-- Belirtilen Amaç A --
Satırların başından başlayıp "Кино и сериалы (93, 1943)" ifadesini içeren satıra kadar (iki uç da dahil) tüm satırları istekleriyle birlikte yeniden yazınız; yalnızca yanıtlardaki koordinat değerlerini 2,55 ile çarpıp tam sayıya yuvarlayınız (yarımlar yukarı), isteklerdeki sayılara ve biçim örneklerine dokunmayınız. Resimleri yanıta almayınız.

-- Seçilmiş Bölüm --
++++++++++

Özsoy Operası – Ankara Markalı Piyanomuz – Yeniden Doğuş Operası

Özsoy Operası

Bundan 100 yıl önce Mustafa Kemal’in 19 Mayıs 1919’da Samsun’a çıkmasıyla birlikte başlayan Türk milli mücadelesi sonucu Cumhuriyetin 1923’de ilanından bir yıl sonra 1924 yılında Musiki Muallim Mektebi kurulur. Amacı orta eğitime müzik öğretmeni yetiştirmektir. Pek zengin sazlara ve musiki türüne sahip olan Türkiye’de bir devrim de müzik alanında gerçekleştirilir. Atatürk Türk Operasının hazırlıkları ne kadar zaman gerektiğini öğrenir: Yanıt beş yıldır. Çok sesli bir opera için gerekli olan koro, solistler ve orkestra eğitimi zaman ister (10 Kasım 2018, TRT 3). Derken 1934’de İran Şahı Rıza Pehlevi Türkiye’ye gelir. Atatürk kendisini İzmir’de karşılar ve der ki “Zatı Şahanelerinin Türkiye’nin (davetini) kabul ettiği için çok mesut ve bahtiyarız”. Şah Türkçe yanıtlar: “Men de gayet hoşbehlem, bu Azeri dilinde kibarınla muhattap olduğum çok müteşekkirim”. Ata: “Çok teşekkür ederim. Çoktan beri teşrif-i şahanenizi intizar ediyorduk efendim, büyük hasretle derin samimiyetle, çok mesuduz ki o mülakat gününe malik olmuş bulunuyoruz.” Şah: ”Men ezden şayet bilesizki nice yıldır gabah sizin himayende sizin dönemde her zaman gelecem Türkiye’ye ziyaretinize.” Ata: “Tabii arkadaşlığımız çok eski zamandandır, çok eski senelerden beri başlamıj/ş bulunuyor. Bunu şahsen birbirimizi tanımak suretiyle şüphesiz çok kuvvetlendireceğiz efendim.” Şah: “Şayet olmuştur, sadir yani mübarek akden çoktan biliyor.” Ata: “Hiç şüphe yok efendim, biz de bütün memleketçe aynı fikir ve kanaatteyiz efendim. “ Şah: “İnşallah”, Ata: “Arzu buyururlarsa yukarıları bir görelim efendim” der(1). İki doğu lideri ilk kez bir araya gelince, Türkçe konuşurlar. Atatürk’ün gösterdiği saygı ve nezaket, seçtiği sözcükler ile beden dili doğru diplomatik iletişim örneğidir. Atanın beş yıl önce istediği Opera çoktan bestelenmiş ve konusuyla Atatürk şahsen ilgilenmiştir. Bu konuşmadan sonra Ankara’ya Operayı seyretmek için hareket edeceklerdir. Atatürk Şaha “Buyurun” diye yol gösterir. Ama İran Şahı, Atatürk’e yol gösterir ve “Hayır ben erim, sense büyük komutansın.’ der (Sözcü, 24 Mart 2017).

++++++++++

-- Sağlanan Malzeme --
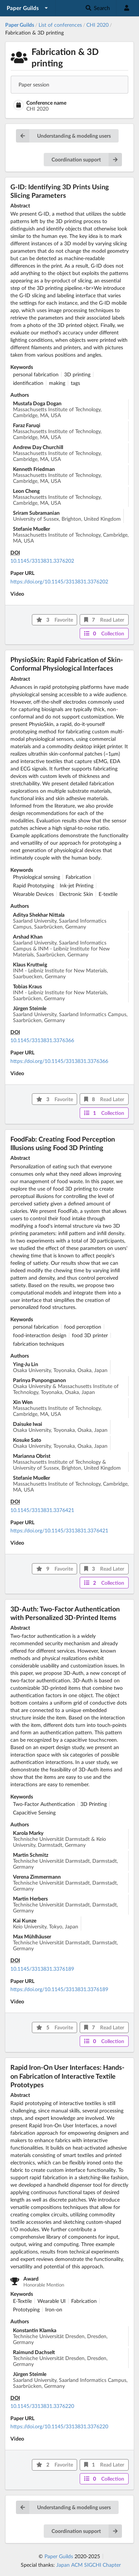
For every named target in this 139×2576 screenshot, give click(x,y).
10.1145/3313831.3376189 (42, 1968)
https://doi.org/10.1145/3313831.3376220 (59, 2426)
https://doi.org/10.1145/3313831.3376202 (59, 581)
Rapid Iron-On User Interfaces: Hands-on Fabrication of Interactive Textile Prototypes (67, 2075)
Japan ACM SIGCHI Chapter (88, 2565)
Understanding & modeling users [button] (63, 136)
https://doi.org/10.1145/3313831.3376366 (59, 1061)
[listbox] (28, 8)
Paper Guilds (58, 2556)
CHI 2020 (97, 25)
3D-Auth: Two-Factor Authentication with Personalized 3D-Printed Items (65, 1613)
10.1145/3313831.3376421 (42, 1510)
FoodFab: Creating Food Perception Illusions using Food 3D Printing (62, 1143)
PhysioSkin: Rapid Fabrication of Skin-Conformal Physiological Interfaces (66, 663)
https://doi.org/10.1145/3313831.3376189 (59, 1989)
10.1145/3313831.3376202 (42, 560)
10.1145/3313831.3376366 (42, 1040)
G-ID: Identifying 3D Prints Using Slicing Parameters (59, 191)
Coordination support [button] (87, 159)
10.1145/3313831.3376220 (42, 2406)
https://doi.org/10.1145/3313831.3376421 (59, 1530)
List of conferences (60, 25)
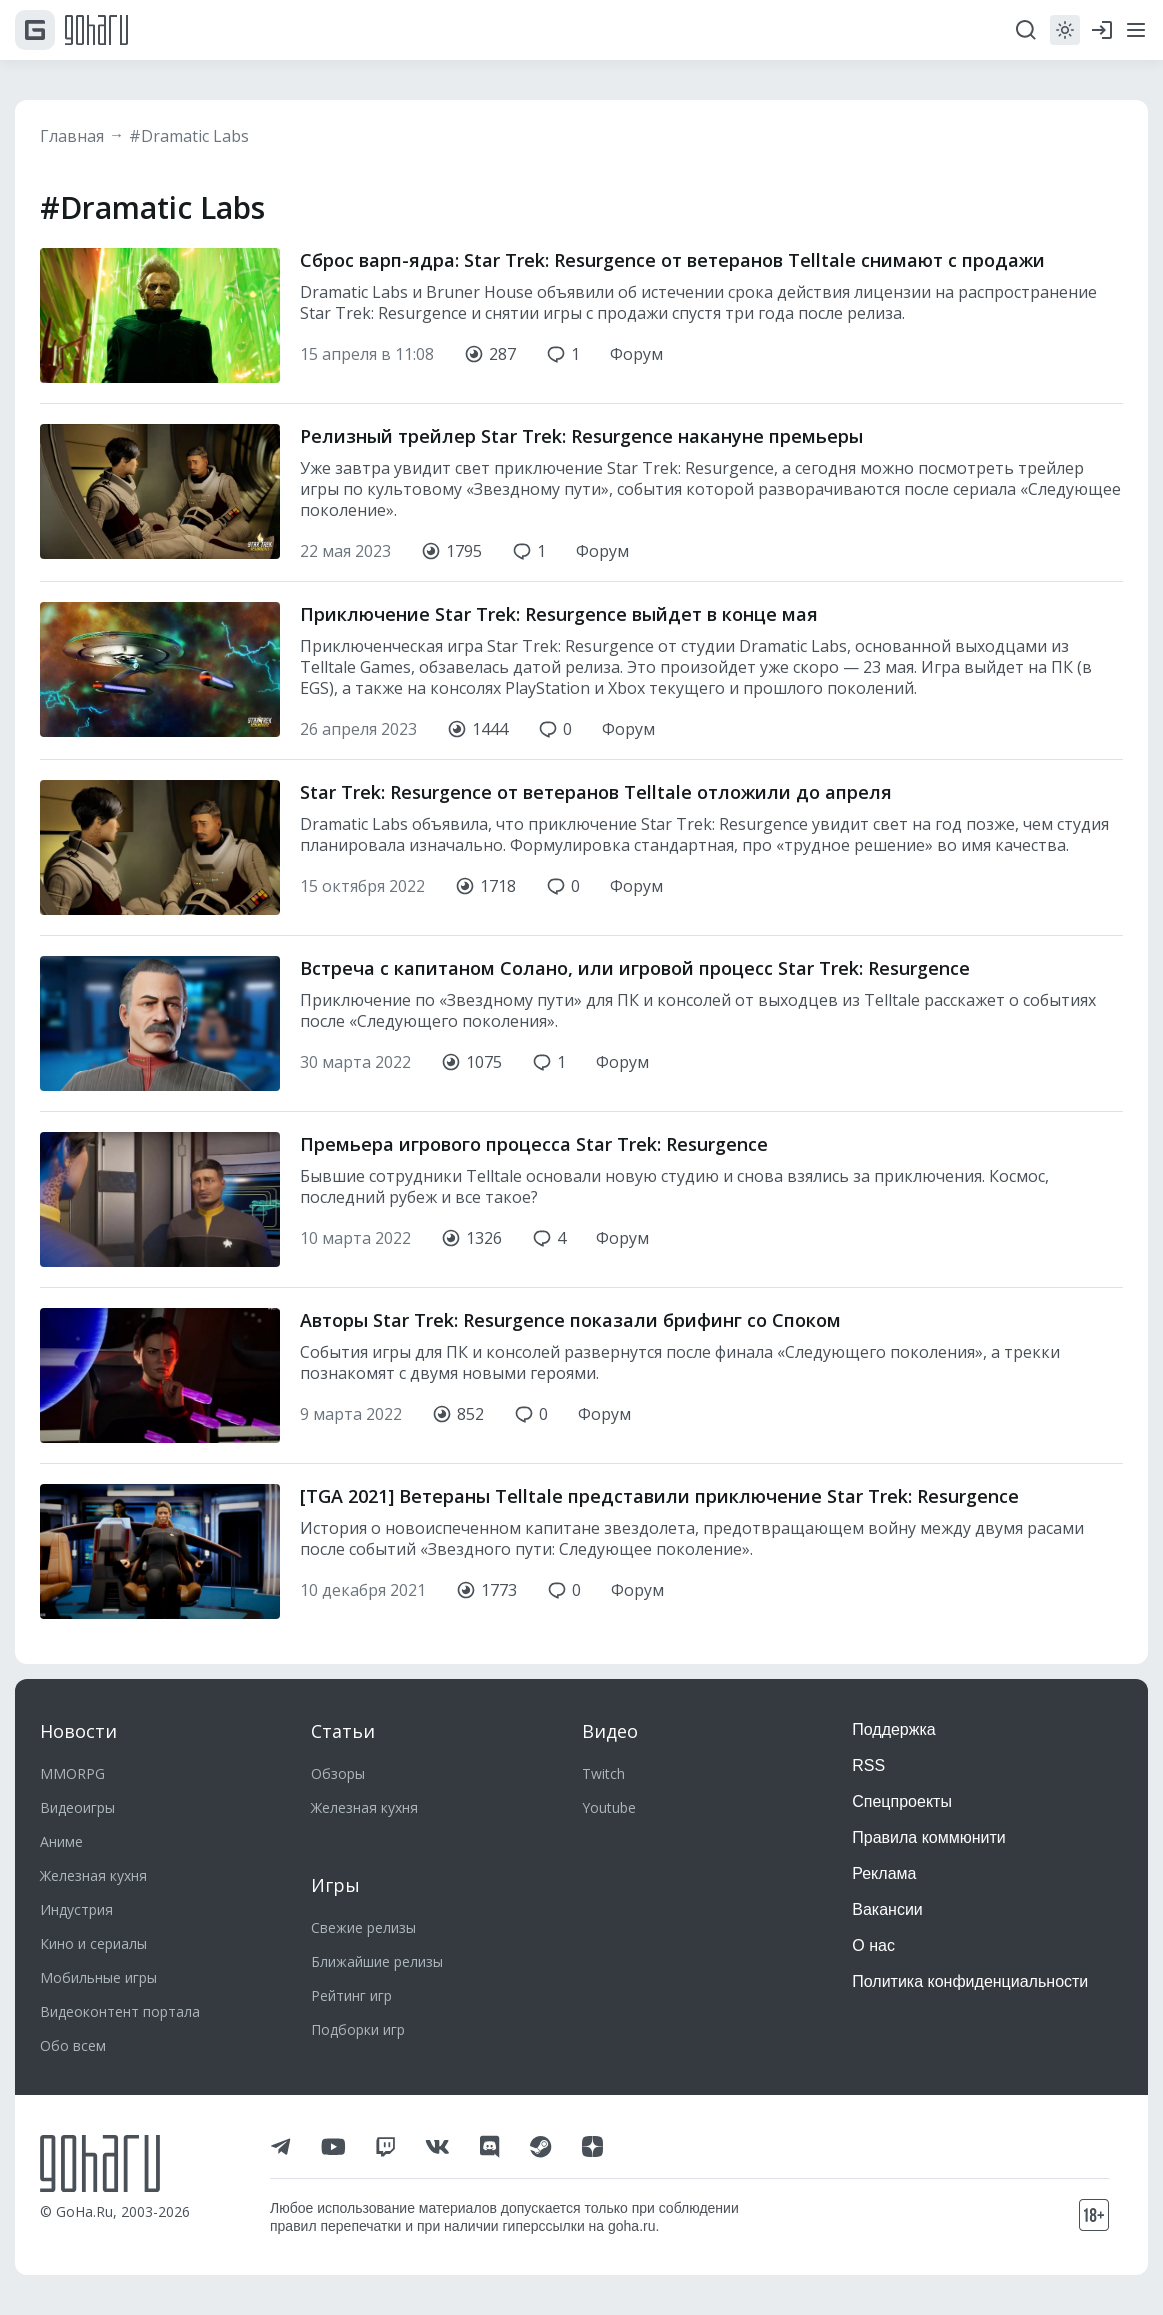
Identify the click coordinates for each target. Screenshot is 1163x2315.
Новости (78, 1731)
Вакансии (887, 1909)
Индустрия (76, 1909)
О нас (873, 1945)
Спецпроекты (902, 1801)
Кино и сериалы (93, 1943)
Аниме (61, 1841)
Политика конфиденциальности (970, 1981)
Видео (610, 1731)
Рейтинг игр (351, 1995)
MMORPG (72, 1773)
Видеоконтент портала (120, 2011)
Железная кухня (93, 1875)
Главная (72, 136)
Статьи (343, 1731)
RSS (868, 1765)
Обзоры (338, 1773)
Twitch (603, 1773)
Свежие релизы (363, 1927)
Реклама (884, 1873)
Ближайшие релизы (377, 1961)
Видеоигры (77, 1807)
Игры (335, 1885)
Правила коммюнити (929, 1837)
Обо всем (73, 2045)
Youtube (609, 1807)
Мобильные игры (98, 1977)
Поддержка (893, 1729)
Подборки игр (358, 2029)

++++++++++

-- Belirtilen Amaç B --
Özsoy Operası hakkındaki metne göre Musiki Muallim Mektebi hangi amaçla kurulmuştur?

-- Nihai Sonuç A --
For every named target in this 139×2576 screenshot, give click(x,y).
10.1145/3313831.3376189 (107, 5018)
https://doi.org/10.1145/3313831.3376220 (150, 6186)
https://doi.org/10.1145/3313831.3376202 (150, 1482)
Rapid Iron-On User Interfaces: Hands-on Fabrication of Interactive Textile Prototypes (171, 5291)
Japan ACM SIGCHI Chapter (224, 6541)
Understanding & modeling users [button] (161, 347)
https://doi.org/10.1145/3313831.3376366 (150, 2706)
[listbox] (71, 20)
Paper Guilds (148, 6518)
CHI 2020 (247, 64)
3D-Auth: Two-Factor Authentication with Personalized 3D-Printed Items (166, 4113)
10.1145/3313831.3376421 (107, 3851)
FoodFab: Creating Food Perception Illusions using Food 3D Printing (158, 2915)
PhysioSkin: Rapid Fabrication of Skin-Conformal Physiological Interfaces (168, 1691)
https://doi.org/10.1145/3313831.3376189 (150, 5072)
10.1145/3313831.3376202 (107, 1428)
10.1145/3313831.3376366 (107, 2652)
G-ID: Identifying 3D Prints Using Slicing Parameters (150, 487)
Coordination support [button] (222, 405)
10.1145/3313831.3376220 (107, 6135)
https://doi.org/10.1145/3313831.3376421 (150, 3902)
List of conferences (153, 64)
Identify the click coordinates for each target. Screenshot is 1163x2315.
Новости (199, 4414)
Вакансии (2262, 4868)
Индустрия (194, 4868)
О нас (2226, 4960)
Спецпроекты (2300, 4593)
Кино и сериалы (237, 4955)

-- Nihai Sonuç B --
Orta eğitime müzik öğretmeni yetiştirmek amacıyla kurulmuştur.